[Provided information]:
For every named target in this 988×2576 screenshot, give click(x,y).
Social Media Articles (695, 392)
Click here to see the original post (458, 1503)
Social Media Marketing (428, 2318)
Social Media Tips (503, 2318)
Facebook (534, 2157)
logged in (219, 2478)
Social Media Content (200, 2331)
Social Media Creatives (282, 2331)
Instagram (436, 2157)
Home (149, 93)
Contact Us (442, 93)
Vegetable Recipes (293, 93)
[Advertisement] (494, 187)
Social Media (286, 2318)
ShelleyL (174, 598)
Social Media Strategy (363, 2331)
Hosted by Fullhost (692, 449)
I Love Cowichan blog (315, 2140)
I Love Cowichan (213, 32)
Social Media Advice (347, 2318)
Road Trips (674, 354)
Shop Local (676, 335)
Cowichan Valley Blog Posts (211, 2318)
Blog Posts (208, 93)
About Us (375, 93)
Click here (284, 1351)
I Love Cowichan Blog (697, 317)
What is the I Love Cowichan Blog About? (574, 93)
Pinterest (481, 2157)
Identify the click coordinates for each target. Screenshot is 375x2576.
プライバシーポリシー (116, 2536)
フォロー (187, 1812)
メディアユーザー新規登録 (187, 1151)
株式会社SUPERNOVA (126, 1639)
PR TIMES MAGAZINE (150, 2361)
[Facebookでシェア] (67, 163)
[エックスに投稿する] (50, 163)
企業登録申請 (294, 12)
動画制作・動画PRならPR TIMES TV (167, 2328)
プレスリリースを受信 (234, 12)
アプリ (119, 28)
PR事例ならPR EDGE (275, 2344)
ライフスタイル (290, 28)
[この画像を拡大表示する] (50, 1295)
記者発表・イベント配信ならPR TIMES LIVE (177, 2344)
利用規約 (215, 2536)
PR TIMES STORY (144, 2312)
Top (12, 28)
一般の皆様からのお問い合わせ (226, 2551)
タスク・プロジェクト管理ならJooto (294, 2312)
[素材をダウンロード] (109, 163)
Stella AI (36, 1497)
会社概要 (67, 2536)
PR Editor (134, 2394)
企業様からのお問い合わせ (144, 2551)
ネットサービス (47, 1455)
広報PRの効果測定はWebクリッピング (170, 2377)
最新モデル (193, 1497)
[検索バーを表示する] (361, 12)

[Exercise]: Return only the number of lines in the data that contain "Media".

[Response to this exercise]: 8